> **Given records**
◇ ◇ ◇
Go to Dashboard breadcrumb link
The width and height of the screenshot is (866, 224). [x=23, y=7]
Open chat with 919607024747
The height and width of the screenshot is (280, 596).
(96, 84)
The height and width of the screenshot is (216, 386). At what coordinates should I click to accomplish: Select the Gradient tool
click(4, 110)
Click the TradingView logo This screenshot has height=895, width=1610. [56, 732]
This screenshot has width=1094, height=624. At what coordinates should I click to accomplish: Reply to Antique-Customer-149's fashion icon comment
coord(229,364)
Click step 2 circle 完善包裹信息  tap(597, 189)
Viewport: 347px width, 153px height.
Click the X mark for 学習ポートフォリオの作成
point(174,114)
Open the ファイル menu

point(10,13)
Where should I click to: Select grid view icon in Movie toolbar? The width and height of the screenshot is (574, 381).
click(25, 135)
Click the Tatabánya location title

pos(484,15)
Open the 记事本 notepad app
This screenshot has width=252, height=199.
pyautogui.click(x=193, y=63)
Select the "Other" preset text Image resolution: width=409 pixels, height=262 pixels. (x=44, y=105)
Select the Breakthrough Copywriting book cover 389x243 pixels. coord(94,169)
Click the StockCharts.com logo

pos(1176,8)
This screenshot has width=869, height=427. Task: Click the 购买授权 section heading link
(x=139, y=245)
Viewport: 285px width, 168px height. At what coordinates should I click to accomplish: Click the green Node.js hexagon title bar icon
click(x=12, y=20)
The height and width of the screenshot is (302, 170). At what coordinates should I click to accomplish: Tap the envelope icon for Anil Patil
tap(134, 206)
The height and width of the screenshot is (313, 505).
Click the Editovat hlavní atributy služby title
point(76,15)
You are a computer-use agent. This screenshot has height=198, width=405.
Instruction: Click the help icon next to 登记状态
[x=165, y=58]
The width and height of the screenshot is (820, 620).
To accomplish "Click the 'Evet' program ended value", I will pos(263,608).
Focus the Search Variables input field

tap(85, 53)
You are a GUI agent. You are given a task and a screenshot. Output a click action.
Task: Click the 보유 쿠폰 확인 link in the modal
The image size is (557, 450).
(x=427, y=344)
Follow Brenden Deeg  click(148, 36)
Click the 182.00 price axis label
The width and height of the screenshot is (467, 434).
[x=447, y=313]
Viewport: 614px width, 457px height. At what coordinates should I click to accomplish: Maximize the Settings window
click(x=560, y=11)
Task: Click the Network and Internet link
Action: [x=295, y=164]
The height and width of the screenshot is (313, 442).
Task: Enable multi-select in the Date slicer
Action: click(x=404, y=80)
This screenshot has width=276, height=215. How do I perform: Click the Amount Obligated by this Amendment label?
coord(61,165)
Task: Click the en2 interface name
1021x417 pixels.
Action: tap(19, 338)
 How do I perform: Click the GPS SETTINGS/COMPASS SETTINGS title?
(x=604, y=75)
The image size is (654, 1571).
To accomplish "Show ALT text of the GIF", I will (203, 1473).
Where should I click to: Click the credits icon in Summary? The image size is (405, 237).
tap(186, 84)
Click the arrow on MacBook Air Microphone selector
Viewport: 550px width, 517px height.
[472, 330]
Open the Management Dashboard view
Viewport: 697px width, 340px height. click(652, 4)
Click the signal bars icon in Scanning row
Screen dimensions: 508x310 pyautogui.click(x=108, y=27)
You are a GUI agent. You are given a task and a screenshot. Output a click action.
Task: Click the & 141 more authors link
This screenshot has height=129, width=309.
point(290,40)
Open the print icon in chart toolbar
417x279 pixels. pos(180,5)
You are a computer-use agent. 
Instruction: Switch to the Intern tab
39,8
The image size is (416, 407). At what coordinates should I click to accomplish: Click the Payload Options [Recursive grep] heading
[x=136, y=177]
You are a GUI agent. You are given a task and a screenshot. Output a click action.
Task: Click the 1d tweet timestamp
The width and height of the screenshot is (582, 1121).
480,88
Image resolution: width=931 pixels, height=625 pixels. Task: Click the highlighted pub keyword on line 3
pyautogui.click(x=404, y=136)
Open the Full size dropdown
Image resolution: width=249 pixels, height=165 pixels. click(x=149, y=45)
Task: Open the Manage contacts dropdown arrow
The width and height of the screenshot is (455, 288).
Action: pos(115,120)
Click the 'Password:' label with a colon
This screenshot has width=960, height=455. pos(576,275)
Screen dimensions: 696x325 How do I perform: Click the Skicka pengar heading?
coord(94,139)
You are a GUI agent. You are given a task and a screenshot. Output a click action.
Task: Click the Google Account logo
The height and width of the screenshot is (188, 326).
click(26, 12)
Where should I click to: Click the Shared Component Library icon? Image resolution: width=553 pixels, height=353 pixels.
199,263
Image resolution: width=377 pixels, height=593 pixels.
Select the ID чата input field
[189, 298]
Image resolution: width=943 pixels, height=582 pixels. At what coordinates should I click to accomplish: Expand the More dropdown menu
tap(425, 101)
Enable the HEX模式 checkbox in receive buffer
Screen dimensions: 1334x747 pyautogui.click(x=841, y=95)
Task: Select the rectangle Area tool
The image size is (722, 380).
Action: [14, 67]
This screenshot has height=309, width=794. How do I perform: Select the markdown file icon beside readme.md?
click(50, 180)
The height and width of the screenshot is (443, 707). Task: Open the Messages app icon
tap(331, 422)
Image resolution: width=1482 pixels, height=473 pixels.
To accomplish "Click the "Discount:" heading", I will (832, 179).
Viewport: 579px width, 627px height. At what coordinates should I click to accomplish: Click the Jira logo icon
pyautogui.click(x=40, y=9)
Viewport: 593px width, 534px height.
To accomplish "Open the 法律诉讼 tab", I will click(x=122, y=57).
◇ ◇ ◇
> **What this task involves**
Pull every line containing the word "computer" out of the material.

> **Output of the task**
You are a computer-use agent. This screenshot has height=198, width=405.
You are a computer-use agent. 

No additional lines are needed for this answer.